** Data to process follows **

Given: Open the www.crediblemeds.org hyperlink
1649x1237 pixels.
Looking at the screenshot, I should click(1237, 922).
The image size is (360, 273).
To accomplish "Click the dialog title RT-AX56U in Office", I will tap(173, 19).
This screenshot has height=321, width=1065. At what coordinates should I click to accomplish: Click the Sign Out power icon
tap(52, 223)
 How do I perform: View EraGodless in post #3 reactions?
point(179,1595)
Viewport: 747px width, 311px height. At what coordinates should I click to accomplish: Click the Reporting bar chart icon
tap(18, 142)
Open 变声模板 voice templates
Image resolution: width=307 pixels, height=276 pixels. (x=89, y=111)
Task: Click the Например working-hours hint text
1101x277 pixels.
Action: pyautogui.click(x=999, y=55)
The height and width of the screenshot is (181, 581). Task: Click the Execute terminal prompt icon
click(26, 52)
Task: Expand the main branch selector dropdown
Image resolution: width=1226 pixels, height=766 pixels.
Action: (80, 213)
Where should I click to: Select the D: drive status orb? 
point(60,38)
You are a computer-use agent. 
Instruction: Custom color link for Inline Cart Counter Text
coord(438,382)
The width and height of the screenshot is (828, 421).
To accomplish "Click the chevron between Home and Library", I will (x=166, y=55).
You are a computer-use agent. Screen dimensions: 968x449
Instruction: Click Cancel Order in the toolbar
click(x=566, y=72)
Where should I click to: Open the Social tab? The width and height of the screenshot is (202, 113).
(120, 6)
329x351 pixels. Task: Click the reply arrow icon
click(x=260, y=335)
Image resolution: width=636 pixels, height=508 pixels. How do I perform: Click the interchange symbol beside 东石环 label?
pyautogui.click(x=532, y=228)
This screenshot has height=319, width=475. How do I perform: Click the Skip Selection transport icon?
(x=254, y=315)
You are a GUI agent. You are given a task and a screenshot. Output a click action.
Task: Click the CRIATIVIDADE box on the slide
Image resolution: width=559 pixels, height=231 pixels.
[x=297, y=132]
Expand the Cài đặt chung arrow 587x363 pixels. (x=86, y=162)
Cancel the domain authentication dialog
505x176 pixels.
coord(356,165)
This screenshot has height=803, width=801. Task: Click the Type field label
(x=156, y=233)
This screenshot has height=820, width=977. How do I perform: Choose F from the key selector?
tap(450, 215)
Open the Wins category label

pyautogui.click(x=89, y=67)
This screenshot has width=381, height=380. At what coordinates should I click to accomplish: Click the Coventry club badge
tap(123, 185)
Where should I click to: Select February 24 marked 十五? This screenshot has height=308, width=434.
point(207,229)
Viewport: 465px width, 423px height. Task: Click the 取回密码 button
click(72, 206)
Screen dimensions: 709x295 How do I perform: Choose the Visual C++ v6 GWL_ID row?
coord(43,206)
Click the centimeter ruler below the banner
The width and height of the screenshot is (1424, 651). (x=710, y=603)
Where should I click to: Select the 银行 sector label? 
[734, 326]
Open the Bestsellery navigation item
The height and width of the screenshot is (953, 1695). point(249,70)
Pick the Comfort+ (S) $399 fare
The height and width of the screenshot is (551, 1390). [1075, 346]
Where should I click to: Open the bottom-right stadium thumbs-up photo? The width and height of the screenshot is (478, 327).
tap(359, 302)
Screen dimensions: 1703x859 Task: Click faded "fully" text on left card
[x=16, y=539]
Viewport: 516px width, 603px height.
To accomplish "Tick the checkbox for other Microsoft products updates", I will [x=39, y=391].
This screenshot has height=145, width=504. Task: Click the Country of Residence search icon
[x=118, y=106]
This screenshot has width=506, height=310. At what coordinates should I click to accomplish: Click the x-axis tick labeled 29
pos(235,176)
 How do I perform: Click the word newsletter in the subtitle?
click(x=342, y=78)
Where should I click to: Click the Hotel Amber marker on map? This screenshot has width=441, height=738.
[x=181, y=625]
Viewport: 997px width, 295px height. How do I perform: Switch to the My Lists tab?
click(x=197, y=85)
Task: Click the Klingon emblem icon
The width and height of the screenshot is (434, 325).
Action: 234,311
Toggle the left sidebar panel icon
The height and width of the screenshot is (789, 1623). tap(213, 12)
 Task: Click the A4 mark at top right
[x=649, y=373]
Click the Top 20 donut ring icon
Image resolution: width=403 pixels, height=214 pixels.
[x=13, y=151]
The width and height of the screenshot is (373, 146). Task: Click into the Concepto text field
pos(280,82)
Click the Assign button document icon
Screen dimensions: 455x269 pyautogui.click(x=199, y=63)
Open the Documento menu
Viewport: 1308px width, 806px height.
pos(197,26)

** End of Data to process **

**Task instructions:** Copy every record exactly, with nothing added or dropped.

**Result of this exercise:**
Given: Open the www.crediblemeds.org hyperlink
1649x1237 pixels.
Looking at the screenshot, I should click(1237, 922).
The image size is (360, 273).
To accomplish "Click the dialog title RT-AX56U in Office", I will tap(173, 19).
This screenshot has height=321, width=1065. At what coordinates should I click to accomplish: Click the Sign Out power icon
tap(52, 223)
 How do I perform: View EraGodless in post #3 reactions?
point(179,1595)
Viewport: 747px width, 311px height. At what coordinates should I click to accomplish: Click the Reporting bar chart icon
tap(18, 142)
Open 变声模板 voice templates
Image resolution: width=307 pixels, height=276 pixels. (x=89, y=111)
Task: Click the Например working-hours hint text
1101x277 pixels.
Action: pyautogui.click(x=999, y=55)
The height and width of the screenshot is (181, 581). Task: Click the Execute terminal prompt icon
click(26, 52)
Task: Expand the main branch selector dropdown
Image resolution: width=1226 pixels, height=766 pixels.
Action: (80, 213)
Where should I click to: Select the D: drive status orb? 
point(60,38)
You are a computer-use agent. 
Instruction: Custom color link for Inline Cart Counter Text
coord(438,382)
The width and height of the screenshot is (828, 421).
To accomplish "Click the chevron between Home and Library", I will (x=166, y=55).
You are a computer-use agent. Screen dimensions: 968x449
Instruction: Click Cancel Order in the toolbar
click(x=566, y=72)
Where should I click to: Open the Social tab? The width and height of the screenshot is (202, 113).
(120, 6)
329x351 pixels. Task: Click the reply arrow icon
click(x=260, y=335)
Image resolution: width=636 pixels, height=508 pixels. How do I perform: Click the interchange symbol beside 东石环 label?
pyautogui.click(x=532, y=228)
This screenshot has height=319, width=475. How do I perform: Click the Skip Selection transport icon?
(x=254, y=315)
You are a GUI agent. You are given a task and a screenshot. Output a click action.
Task: Click the CRIATIVIDADE box on the slide
Image resolution: width=559 pixels, height=231 pixels.
[x=297, y=132]
Expand the Cài đặt chung arrow 587x363 pixels. (x=86, y=162)
Cancel the domain authentication dialog
505x176 pixels.
coord(356,165)
This screenshot has height=803, width=801. Task: Click the Type field label
(x=156, y=233)
This screenshot has height=820, width=977. How do I perform: Choose F from the key selector?
tap(450, 215)
Open the Wins category label

pyautogui.click(x=89, y=67)
This screenshot has width=381, height=380. At what coordinates should I click to accomplish: Click the Coventry club badge
tap(123, 185)
Where should I click to: Select February 24 marked 十五? This screenshot has height=308, width=434.
point(207,229)
Viewport: 465px width, 423px height. Task: Click the 取回密码 button
click(72, 206)
Screen dimensions: 709x295 How do I perform: Choose the Visual C++ v6 GWL_ID row?
coord(43,206)
Click the centimeter ruler below the banner
The width and height of the screenshot is (1424, 651). (x=710, y=603)
Where should I click to: Select the 银行 sector label? 
[734, 326]
Open the Bestsellery navigation item
The height and width of the screenshot is (953, 1695). point(249,70)
Pick the Comfort+ (S) $399 fare
The height and width of the screenshot is (551, 1390). [1075, 346]
Where should I click to: Open the bottom-right stadium thumbs-up photo? The width and height of the screenshot is (478, 327).
tap(359, 302)
Screen dimensions: 1703x859 Task: Click faded "fully" text on left card
[x=16, y=539]
Viewport: 516px width, 603px height.
To accomplish "Tick the checkbox for other Microsoft products updates", I will [x=39, y=391].
This screenshot has height=145, width=504. Task: Click the Country of Residence search icon
[x=118, y=106]
This screenshot has width=506, height=310. At what coordinates should I click to accomplish: Click the x-axis tick labeled 29
pos(235,176)
 How do I perform: Click the word newsletter in the subtitle?
click(x=342, y=78)
Where should I click to: Click the Hotel Amber marker on map? This screenshot has width=441, height=738.
[x=181, y=625]
Viewport: 997px width, 295px height. How do I perform: Switch to the My Lists tab?
click(x=197, y=85)
Task: Click the Klingon emblem icon
The width and height of the screenshot is (434, 325).
Action: 234,311
Toggle the left sidebar panel icon
The height and width of the screenshot is (789, 1623). tap(213, 12)
 Task: Click the A4 mark at top right
[x=649, y=373]
Click the Top 20 donut ring icon
Image resolution: width=403 pixels, height=214 pixels.
[x=13, y=151]
The width and height of the screenshot is (373, 146). Task: Click into the Concepto text field
pos(280,82)
Click the Assign button document icon
Screen dimensions: 455x269 pyautogui.click(x=199, y=63)
Open the Documento menu
Viewport: 1308px width, 806px height.
pos(197,26)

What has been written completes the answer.